The init script does the following three things:

  1. Configures the cluster to generate CSV metrics on both the driver and the worker.
  2. Writes the CSV metrics to a temporary, local folder.
  3. Uploads the CSV metrics from the temporary, local folder to the chosen DBFS location.
Delete

Note

The CSV metrics are saved locally before being uploaded to the DBFS location because DBFS is not designed for a large number of random writes.

Customize the sample code and then run it in a notebook to create an init script on your cluster.

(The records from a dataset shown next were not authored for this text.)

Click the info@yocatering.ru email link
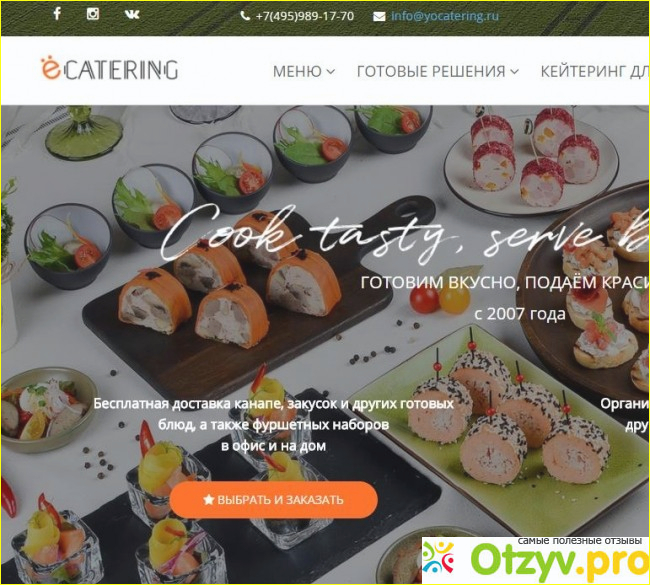Image resolution: width=650 pixels, height=585 pixels. [x=445, y=16]
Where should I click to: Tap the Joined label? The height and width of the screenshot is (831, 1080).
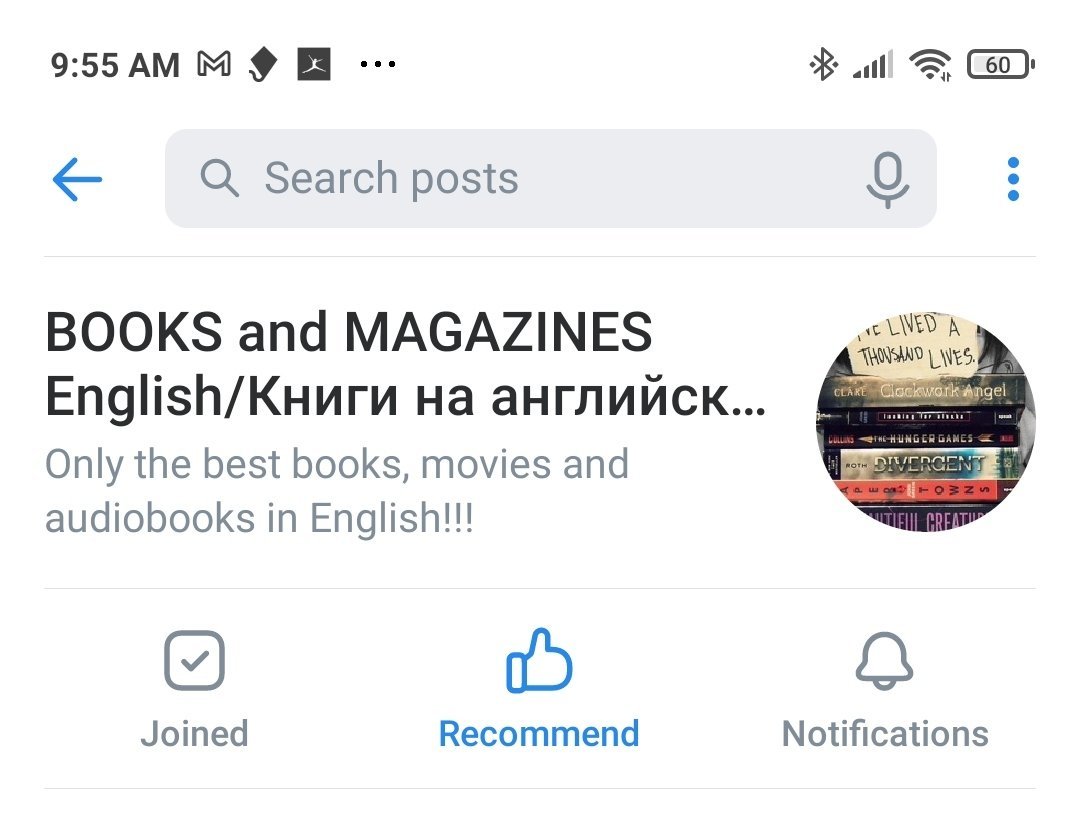[194, 734]
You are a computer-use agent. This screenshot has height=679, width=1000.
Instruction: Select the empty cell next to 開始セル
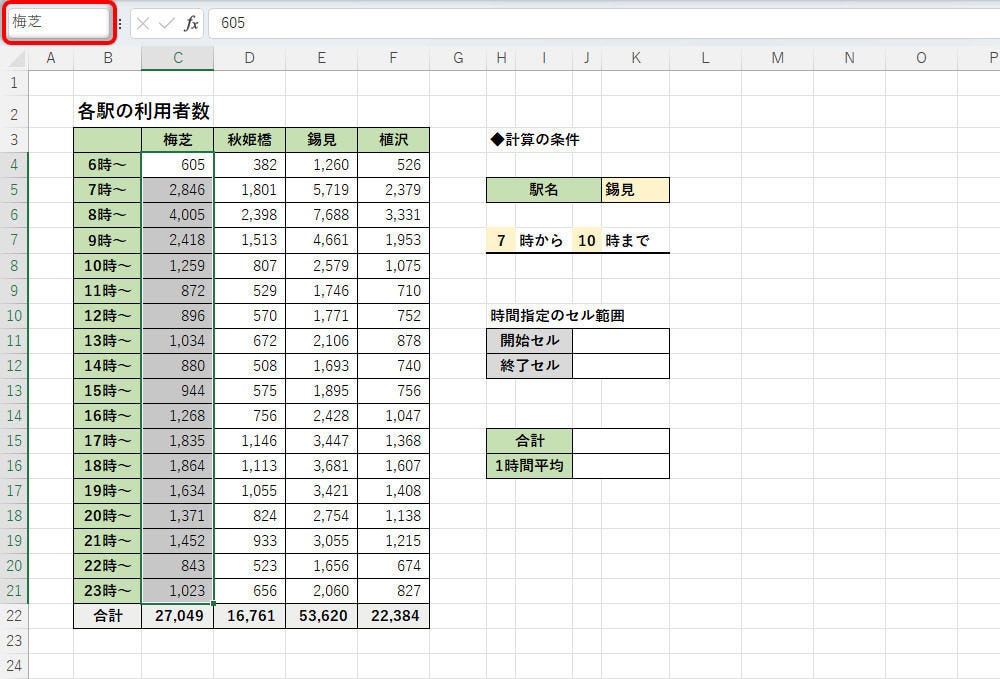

Sample code to create an init script:

%python

dbutils.fs.put("/<init-path>/metrics.sh","""
#!/bin/bash
mkdir /tmp/csv
sudo bash -c "cat <<EOF >> /databricks/spark/dbconf/log4j/master-worker/metrics.properties
*.sink.csv.class=org.apache.spark.metrics.sink.CsvSink
spark.metrics.staticSources.enabled true
spark.metrics.executorMetricsSource.enabled true
spark.executor.processTreeMetrics.enabled true
spark.sql.streaming.metricsEnabled true
master.source.jvm.class org.apache.spark.metrics.source.JvmSource
worker.source.jvm.class org.apache.spark.metrics.source.JvmSource
*.sink.csv.period 5
*.sink.csv.unit seconds
*.sink.csv.directory /tmp/csv/
worker.sink.csv.period 5
worker.sink.csv.unit seconds
EOF"

sudo bash -c "cat <<EOF >> /databricks/spark/conf/metrics.properties
*.sink.csv.class=org.apache.spark.metrics.sink.CsvSink
spark.metrics.staticSources.enabled true
spark.metrics.executorMetricsSource.enabled true
spark.executor.processTreeMetrics.enabled true
spark.sql.streaming.metricsEnabled true
driver.source.jvm.class org.apache.spark.metrics.source.JvmSource
executor.source.jvm.class org.apache.spark.metrics.source.JvmSource
*.sink.csv.period 5
*.sink.csv.unit seconds
*.sink.csv.directory /tmp/csv/
worker.sink.csv.period 5
worker.sink.csv.unit seconds
EOF"

cat <<'EOF' >> /tmp/asynccode.sh
#!/bin/bash
DB_CLUSTER_ID=$(echo $HOSTNAME | awk -F '-' '{print$1"-"$2"-"$3}')
MYIP=$(hostname -I)
if [[ ! -d /dbfs/<metrics-path>/${DB_CLUSTER_ID}/metrics-${MYIP} ]] ; then
sudo mkdir -p /dbfs/<metrics-path>/${DB_CLUSTER_ID}/metrics-${MYIP}
fi
while true; do
    if [ -d "/tmp/csv" ]; then
        sudo cp -r /tmp/csv/* /dbfs/<metrics-path>/$DB_CLUSTER_ID/metrics-$MYIP
  fi
  sleep 5
done
EOF
chmod a+x /tmp/asynccode.sh
/tmp/asynccode.sh & disown
""", True)

Replace <init-path> with the DBFS location you want to use to save the init script.

Replace <metrics-path> with the DBFS location you want to use to save the CSV metrics.

Cluster-scoped init script

Once you have created the init script on your cluster, you must configure it as a cluster-scoped init script.

Verify that CSV metrics are correctly written

Restart your cluster and run a sample job.

Check the DBFS location that you configured for CSV metrics and verify that they were correctly written.